WORK TASK:
Please repeat nothing except the lines from the one containing "The width and" through the end of the records, exactly and without pictures.

EXERCISE INPUTS:
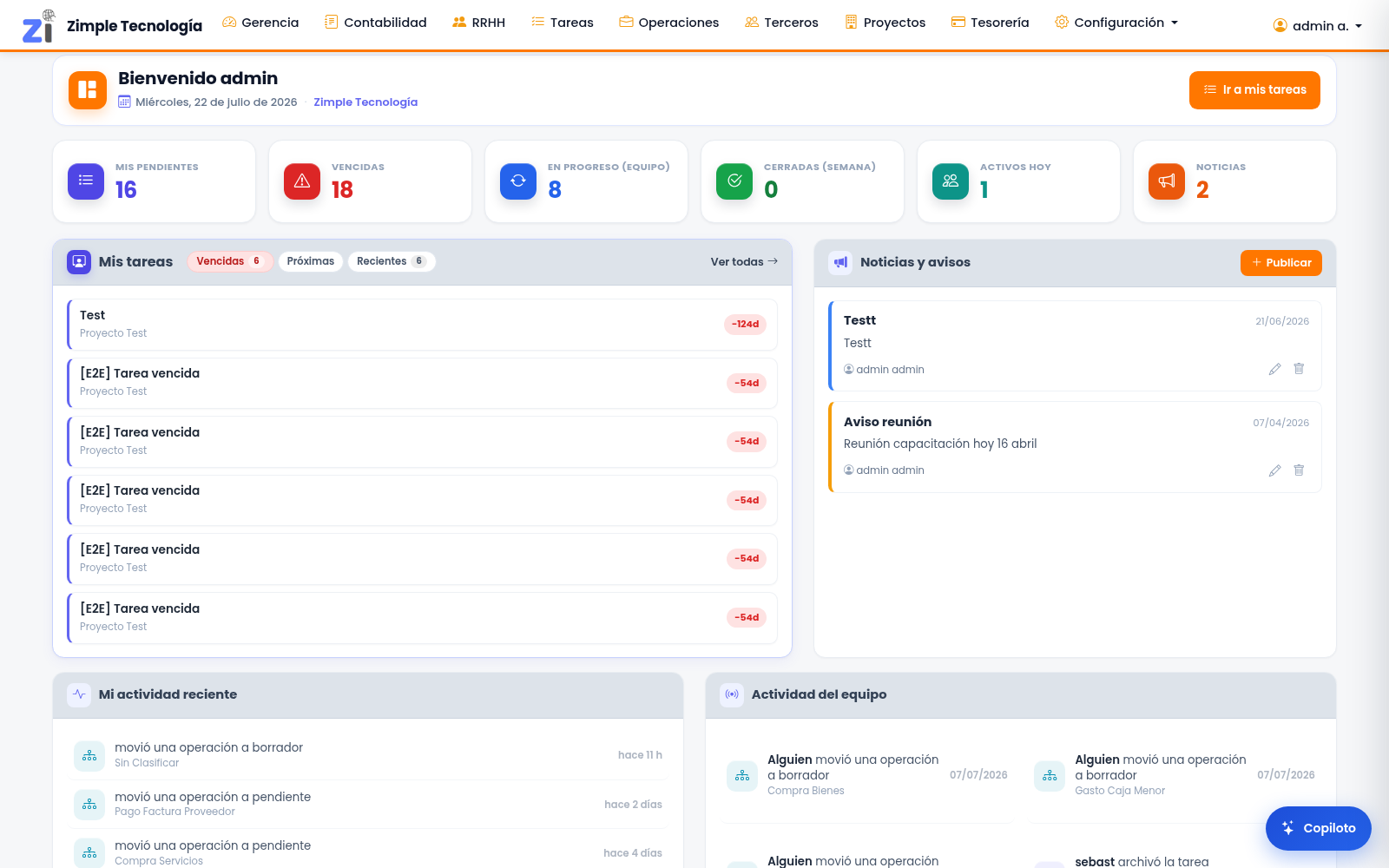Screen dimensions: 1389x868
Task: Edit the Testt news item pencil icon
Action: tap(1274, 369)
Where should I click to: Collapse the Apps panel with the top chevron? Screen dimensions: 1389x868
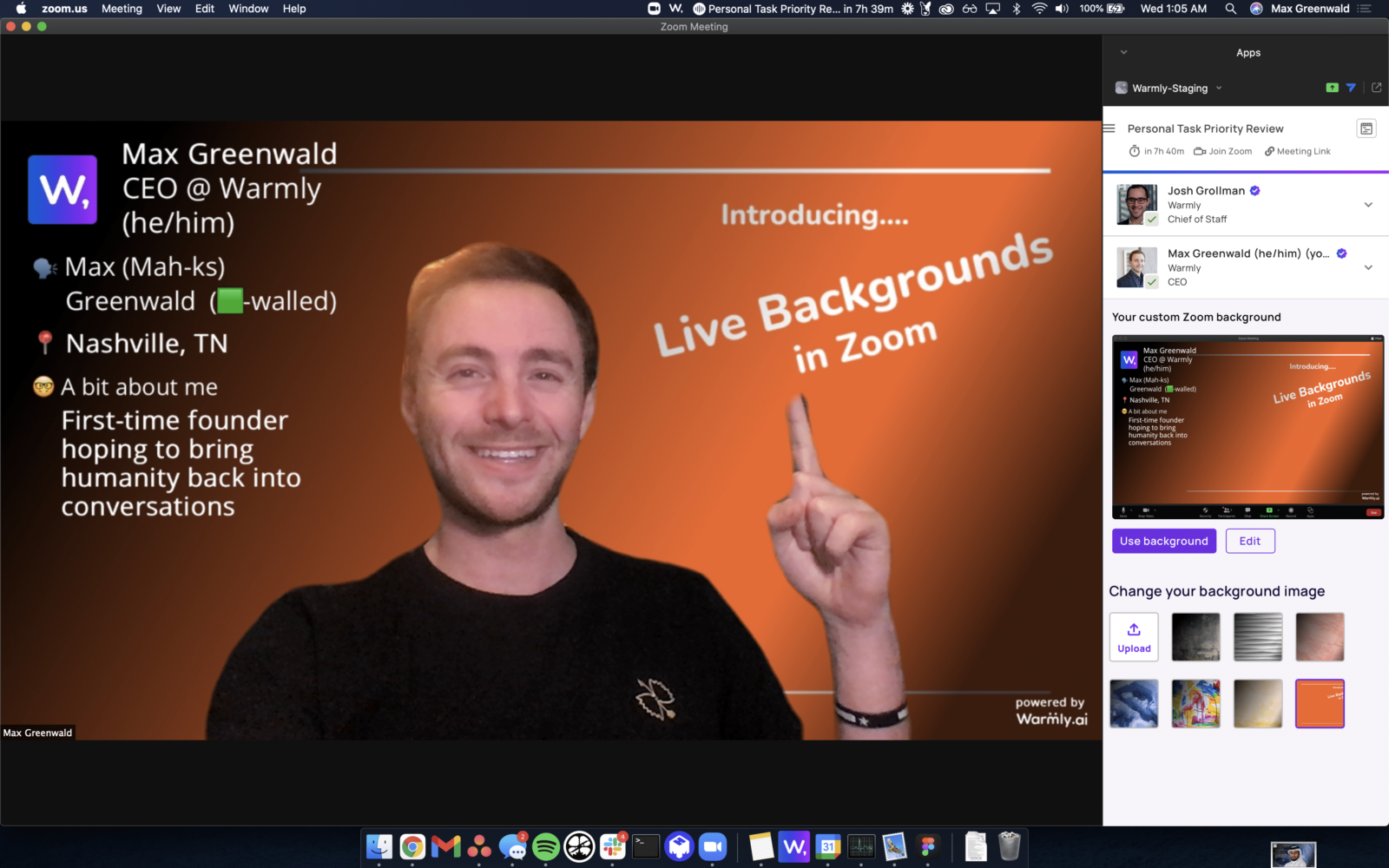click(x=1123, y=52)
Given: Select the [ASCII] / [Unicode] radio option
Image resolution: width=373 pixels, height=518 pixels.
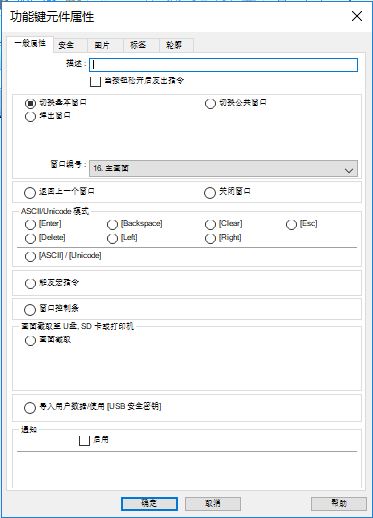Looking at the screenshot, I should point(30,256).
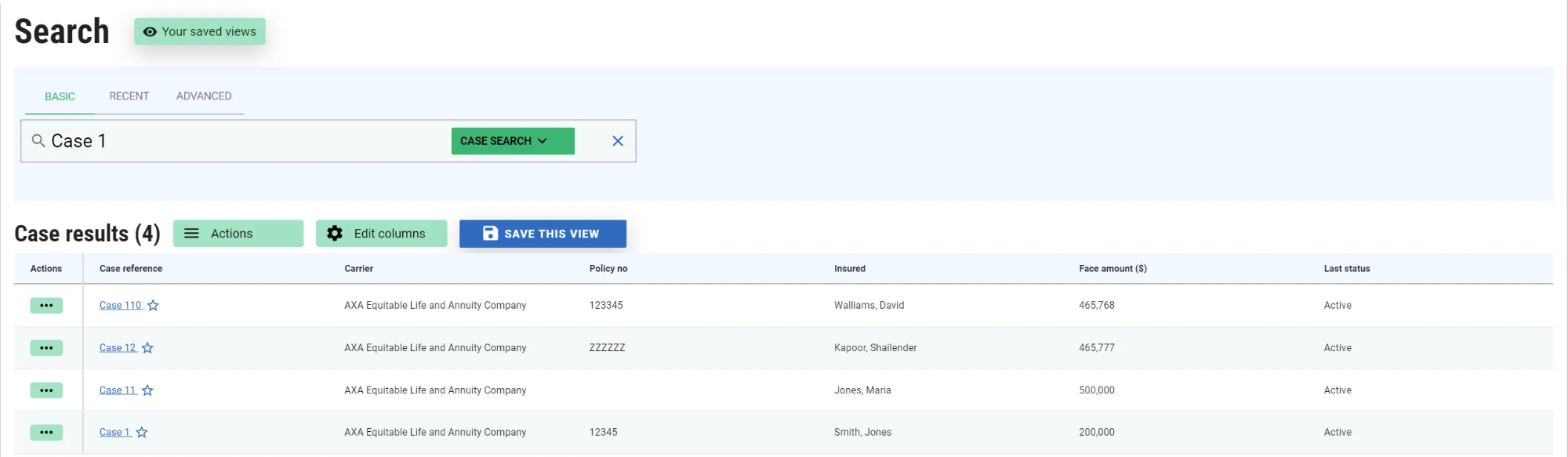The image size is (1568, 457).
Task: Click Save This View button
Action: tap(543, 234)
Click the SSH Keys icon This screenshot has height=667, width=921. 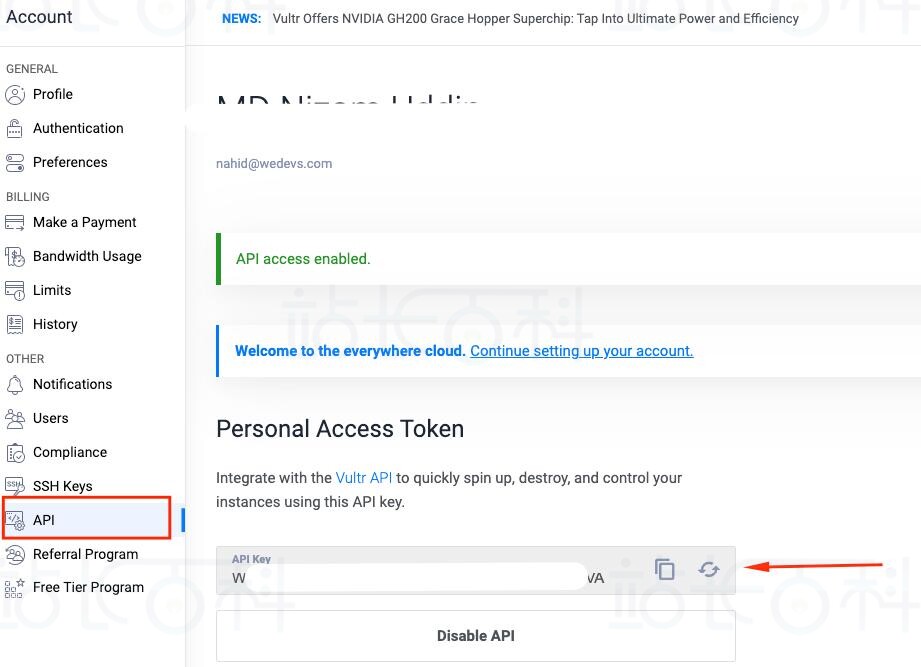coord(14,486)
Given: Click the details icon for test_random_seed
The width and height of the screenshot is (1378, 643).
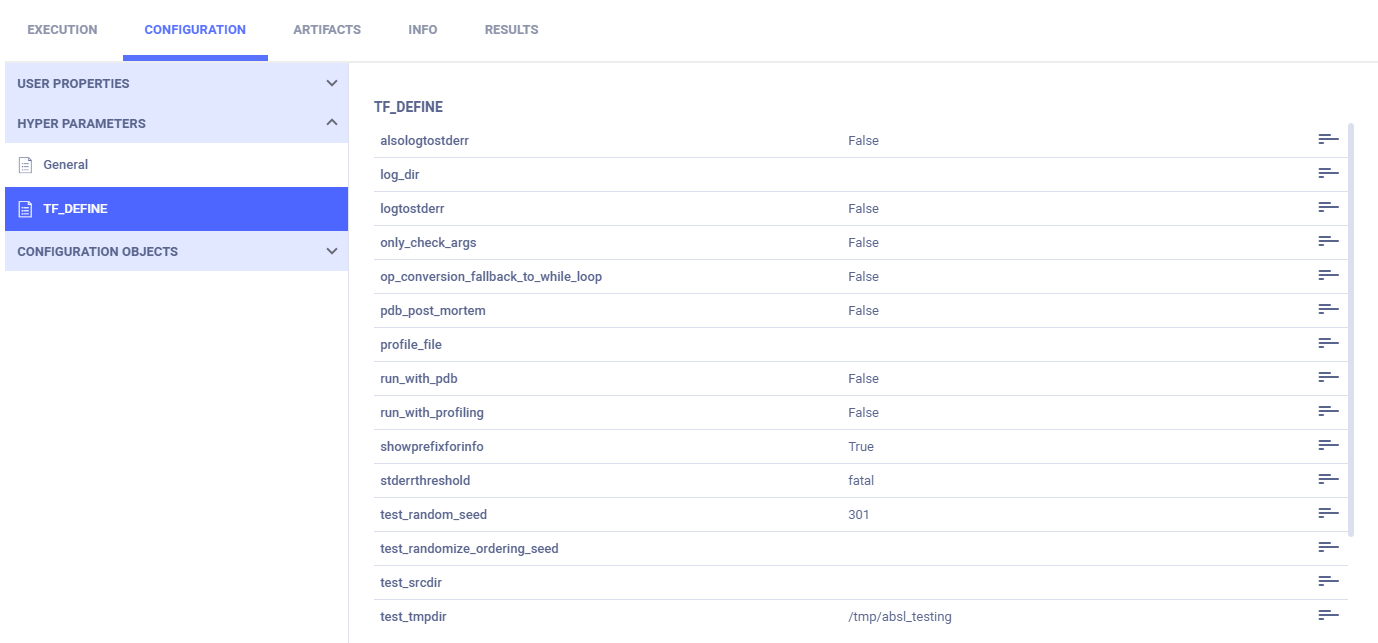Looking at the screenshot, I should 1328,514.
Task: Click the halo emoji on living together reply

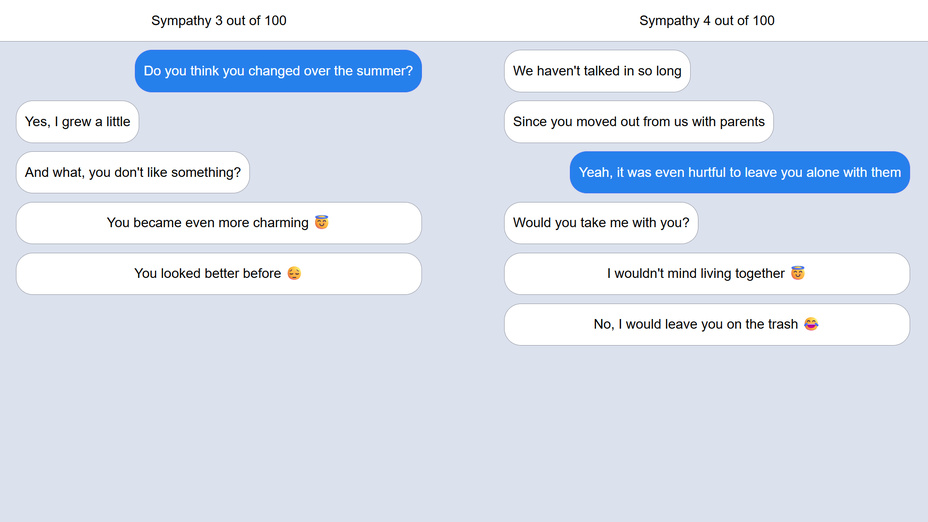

WRITTEN REPLY:
The width and height of the screenshot is (1378, 643).
Looking at the screenshot, I should 1328,514.
Task: Click the halo emoji on living together reply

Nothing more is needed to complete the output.